**Your tasks**
(1) Decide whether each statement agrees with the Love & Friendship excerpt, answering yes or no and quoting the deciding words: (a) Love & Friendship is an adaptation of Jane Austen's novella Lady Susan. (b) Beckinsale had spent a good deal of time in Ireland before the shoot. (c) Beckinsale studied literature at Cambridge.
(2) Carry on the Love & Friendship excerpt, starting right after its final sentence.

**Selected excerpt**
Beckinsale and her Last Days of Disco co-star, Chloë Sevigny, have reunited with Stillman for Love & Friendship, a deliciously arch adaptation of Jane Austen's abandoned early novella, Lady Susan. Beckinsale plainly has a ball as the devious Lady Susan Vernon – a "genius of the evil kind" by her sister-in-law's reckoning – perhaps the most conniving of Austen's creations.

“I know that Jane Austen wrote the novella when she was 20 and she chose not to publish it,” says Beckinsale, who read French and Russian literature at Oxford. “More than any of the other works, I think this is her roar of frustration at the constraints that one was under as a woman at that time.”

In other respects, Love & Friendship represents a new frontier for its star. She loved the Irish shoot, but was rather less enamoured with the weather. Or, more accurately, weathers.

"I once did a press day in Dublin with Colin [Farrell], bless him, for Total Recall. But apart from that I'd never spent any time in Ireland before. Like most English people, when I go on holiday, I want to go somewhere that has less rain than London. And as much as I loved Ireland and loved that everyone has a fantastic story about Bono or Graham Norton – who must be the most consistently nice people in the world – nothing could have prepared me for the weather. It's rainy. It's windy. It's sunny. There are hailstones. Then back to windy.

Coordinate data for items
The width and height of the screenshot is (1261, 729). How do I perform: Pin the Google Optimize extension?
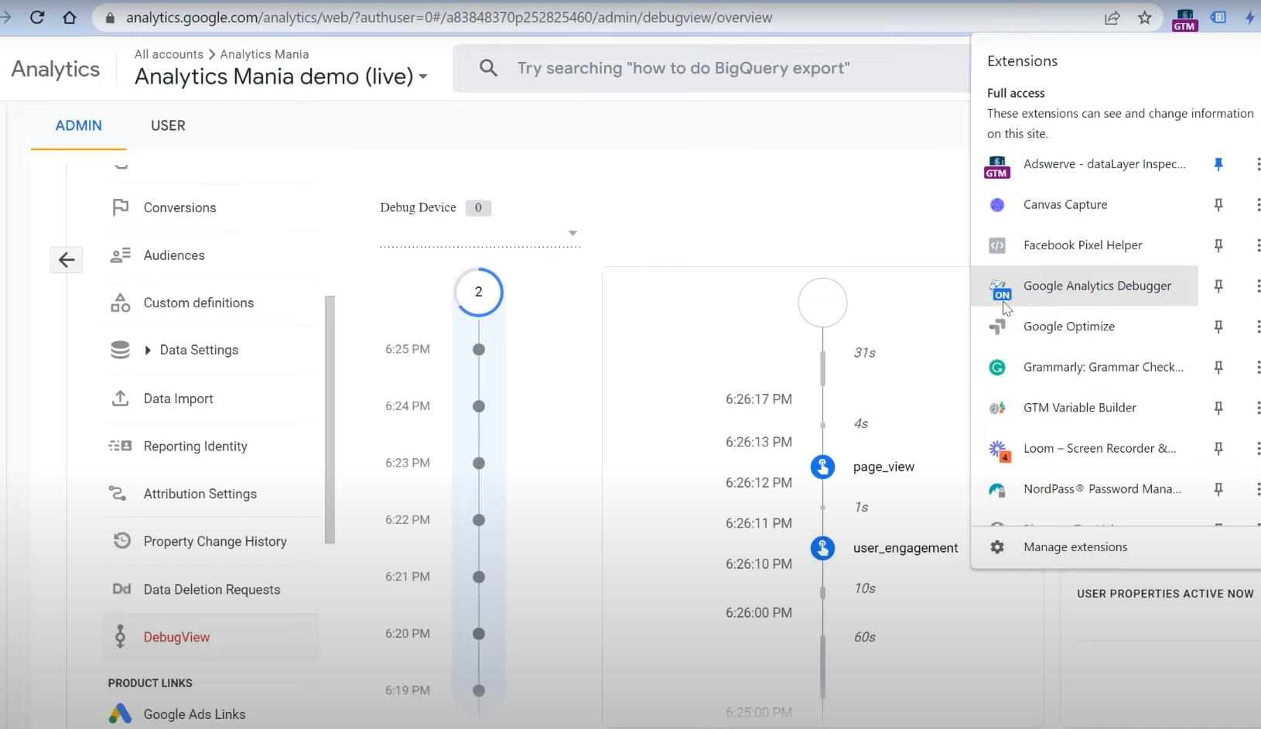click(1219, 327)
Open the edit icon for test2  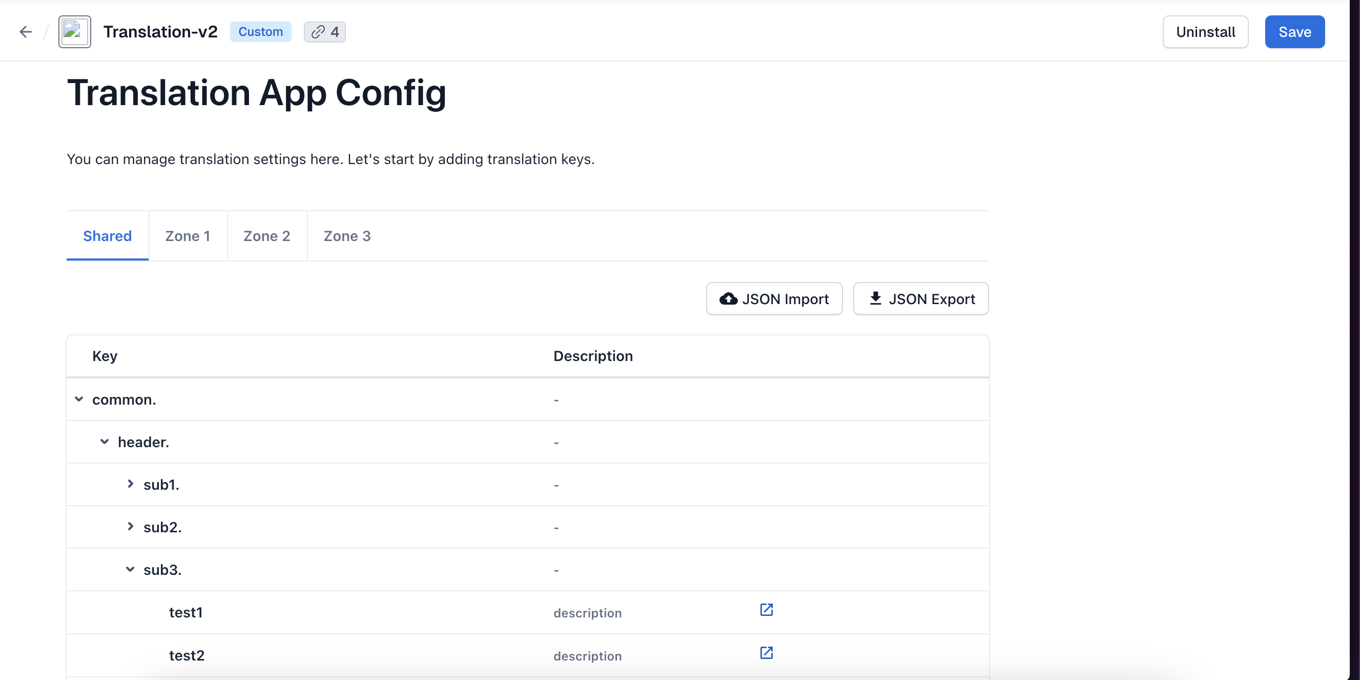[766, 653]
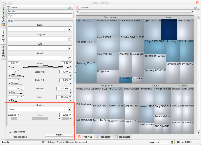Click the TreeMap view header icon
This screenshot has width=201, height=145.
(78, 7)
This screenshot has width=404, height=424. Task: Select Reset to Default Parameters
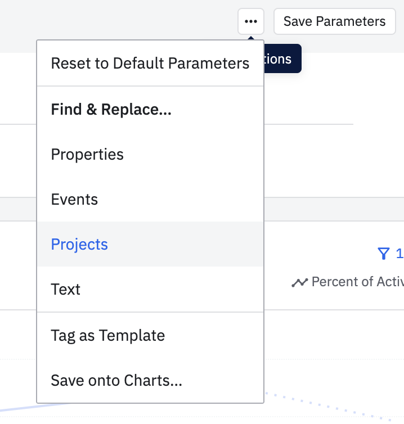coord(150,63)
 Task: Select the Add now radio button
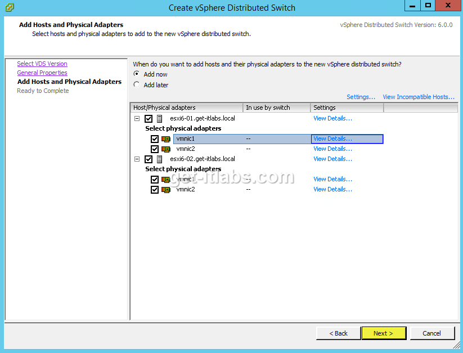click(136, 74)
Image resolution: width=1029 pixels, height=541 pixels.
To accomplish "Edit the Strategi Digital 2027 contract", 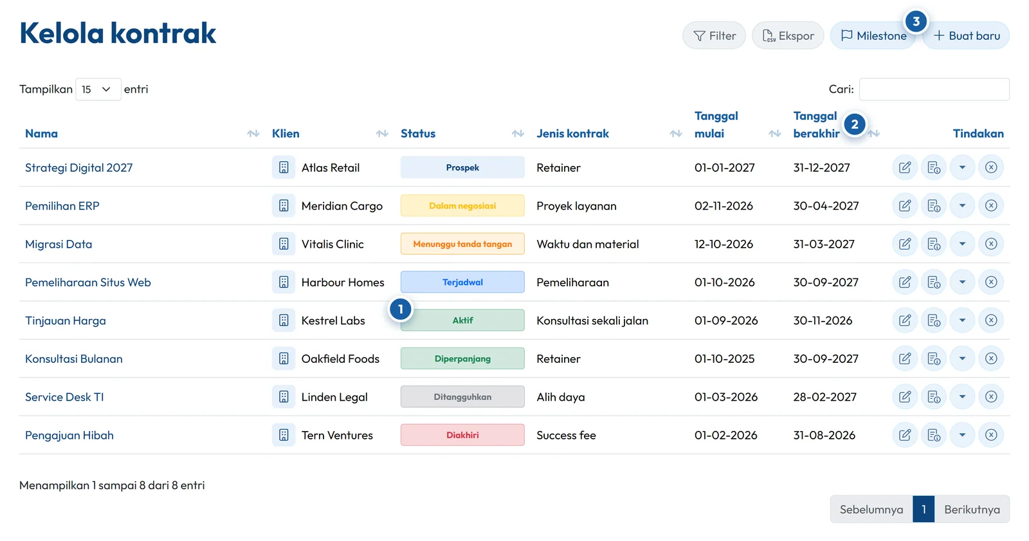I will (905, 167).
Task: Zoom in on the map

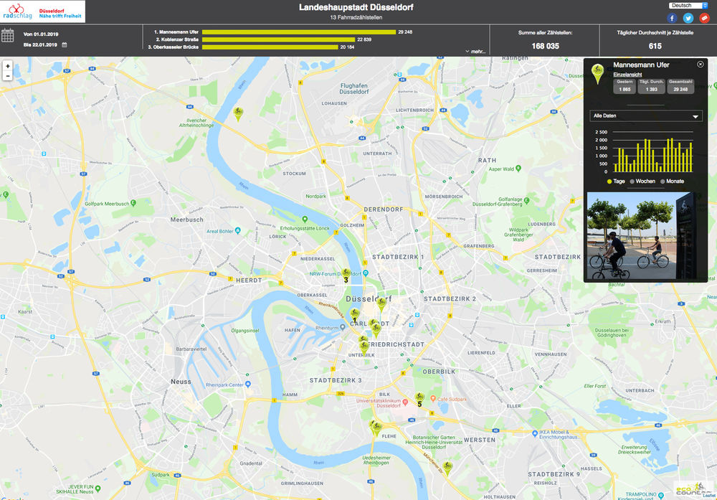Action: (7, 66)
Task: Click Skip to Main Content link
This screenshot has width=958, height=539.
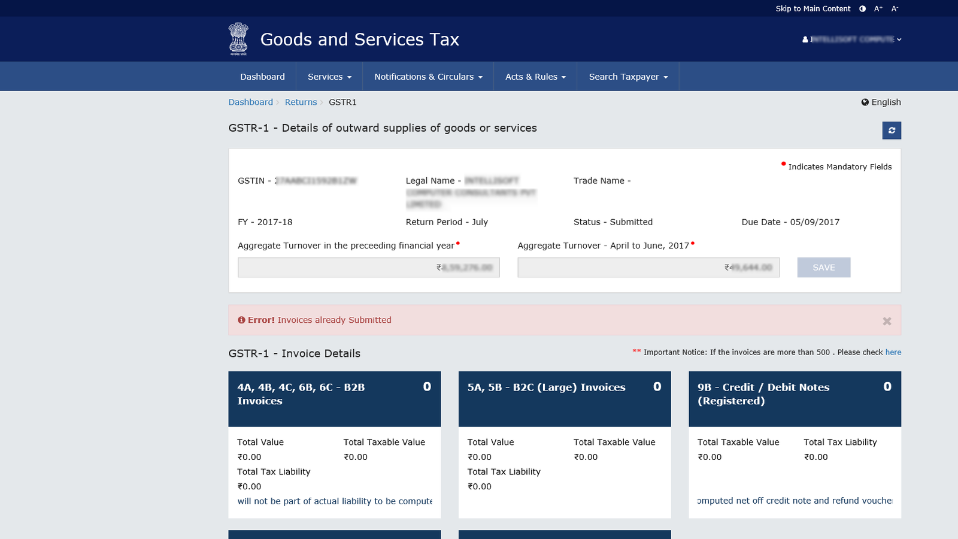Action: pos(813,8)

**Answers given**
(1)
(a) Yes: "a deliciously arch adaptation of Jane Austen's abandoned early novella, Lady Susan"
(b) No: "apart from that I'd never spent any time in Ireland before"
(c) No: "who read French and Russian literature at Oxford"

(2)
“Normally if I’m cold I put my thermals on and get on with it. But you can’t dress for Irish weather. It’s impossible.”

Slightly nuts

Between Stillman films, Beckinsale, who was once described by Oxbridge contemporary Victoria Coren as “whip-clever, slightly nuts, and very charming”, has presided over one of the movieverse’s most surprising careers.

Nobody, least of all Beckinsale, had expected the classic English Rose to become a very Hollywood heroine, especially not of the kick-ass variety. And yet Underworld: Blood Wars, the fifth film to feature Beckinsale's vengeful vampire Selene, will hit multiplexes everywhere this coming October.

“It’s still ludicrous to me,” laughs the 42-year-old. “I wasn’t somebody who was doing a bunch of martial arts. I wasn’t even a fan of PE at school. When I first started making movies, it was assumed that I was this posh English girl who could handle Shakespeare and Chekhov and things like that.

“It’s very different. You can do dozens of movies, but once you’ve done that kind of genre piece – where the costume is almost a character in its own right – it carries an entirely different cultural weight. I think I was so absolutely confident in my actual persona and sure who I was that I didn’t think for a second that anyone would say, ‘Oh, the woman from action movies’. But people have cobbled together an idea that I’m a badass. It’s hilarious.”

Sheen break-up

Beckinsale's unexpected move to the US and the big leagues was not always cheered on at home. There was more than a touch of Tall Poppy Syndrome in the manner the British press covered her break-up with the actor Michael Sheen, her partner for eight years and the father of her only daughter, Lily. (She subsequently married the Underworld director Len Wiseman in 2004; they separated last year.)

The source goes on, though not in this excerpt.